NOTE Please visit the Gevaert Lab GitHub for the current version of this package. This repository reflects the state of the package referenced in the Champion et al. paper and is no longer maintained.
Pancancer Driver Discovery using AMARETTO
Capturing pancancer genetically and epigenetically driver genes.
This repository contains the code accompanying the manuscript "Module analysis captures pancancer genetically and epigenetically deregulated cancer driver genes for smoking and antiviral response". We have developed an algorithm called AMARETTO to identify pancancer driver genes. AMARETTO integrates pancancer DNA copy number, DNA methylation and gene expression data into modules to identify pancancer driver genes.
- Step 1 identifies candidate cancer driver genes with tumor-specific DNA copy number or DNA methylation alterations compared to normal tissue. We used GISTIC to identify significantly and recurrently deleted or amplified regions in the genome. Similarly, we used MethylMix to identify recurrently hyper-or hypomethylated genes.
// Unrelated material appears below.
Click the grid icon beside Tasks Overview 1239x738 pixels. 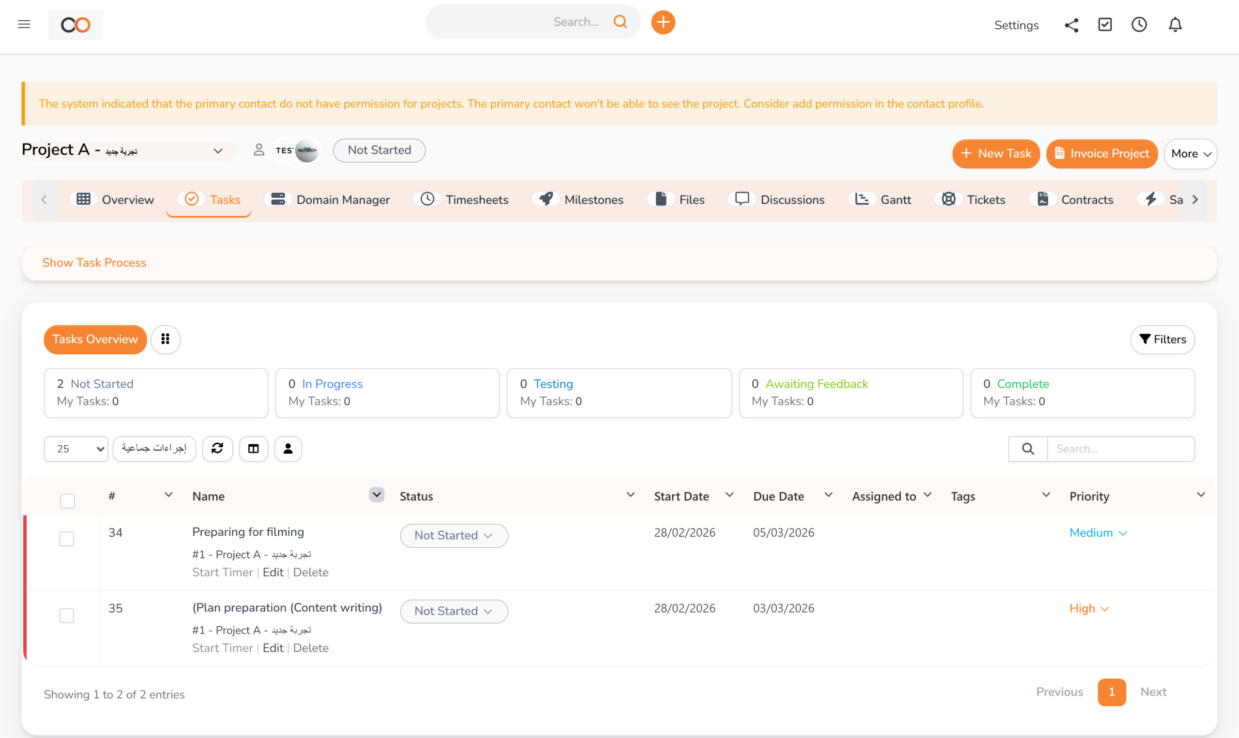click(x=166, y=339)

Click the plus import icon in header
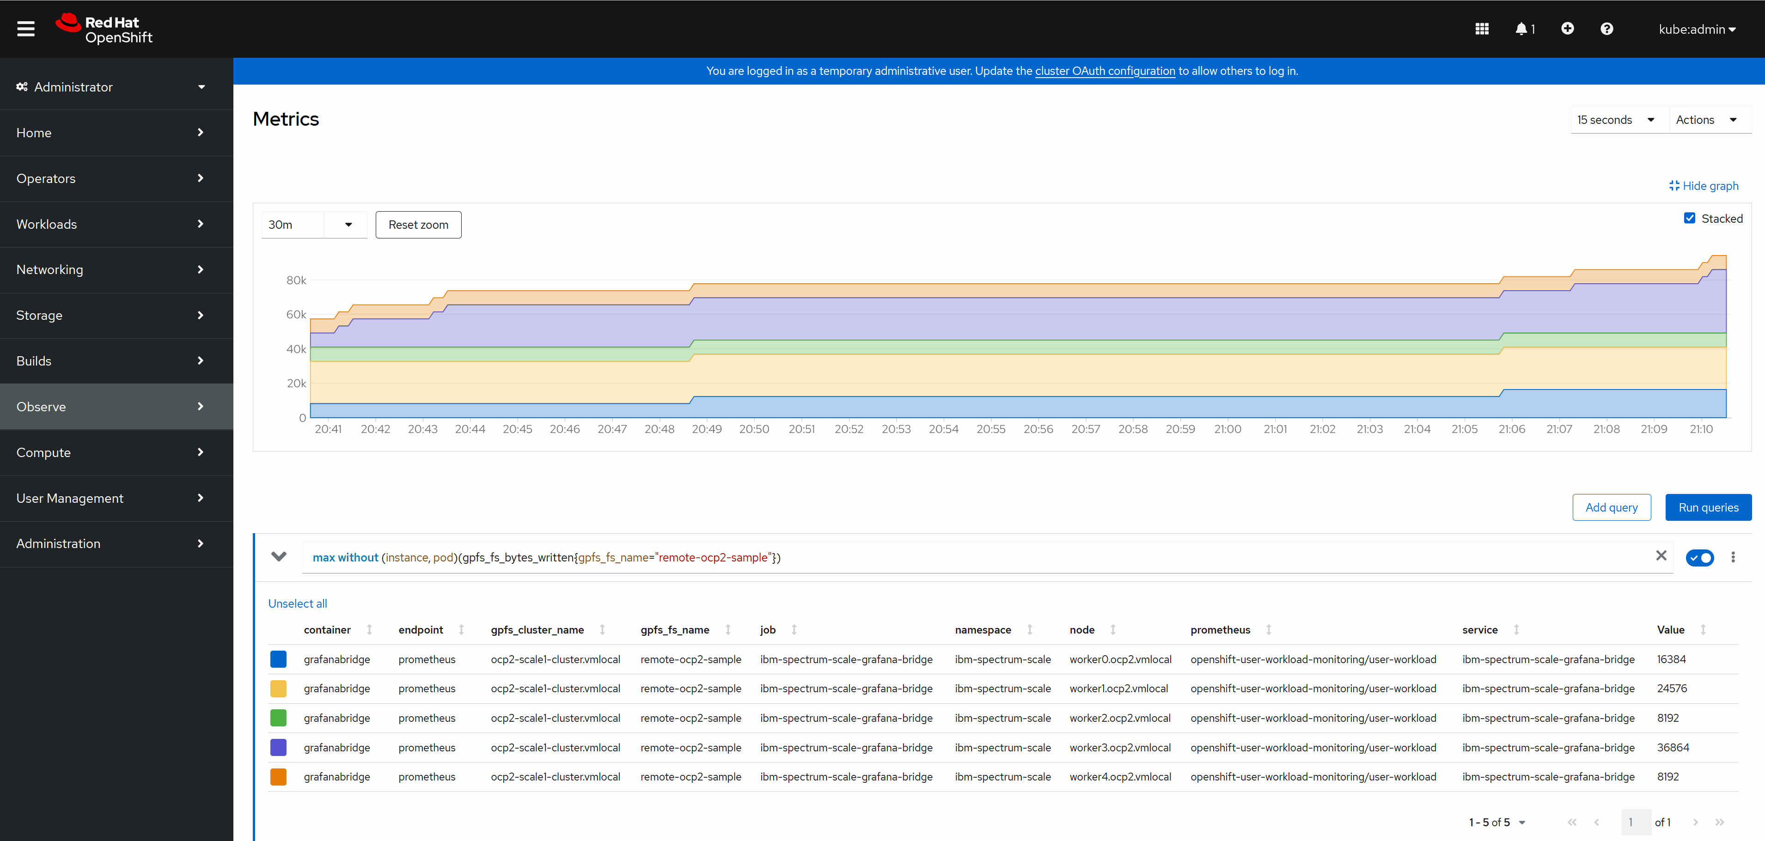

- Step 2 identifies cancer driver genes by modeling the relationship between (epi)genomic and transcriptomic data on an individual gene basis.
- Step 3 uses the cancer driver genes identified from step 2 and now takes a global approach by dissecting global gene expression data into modules of co-expressed genes. Each module also has an associated regulatory program that connects the cancer driver genes from step 1 with their downstream targets. This regulatory program is modeled using linear regression with elastic net regularization.
AMARETTO is an R package that can be installed as a package, or the raw source code can be used. AMARETTO supports downloading and processing TCGA data from Firehose.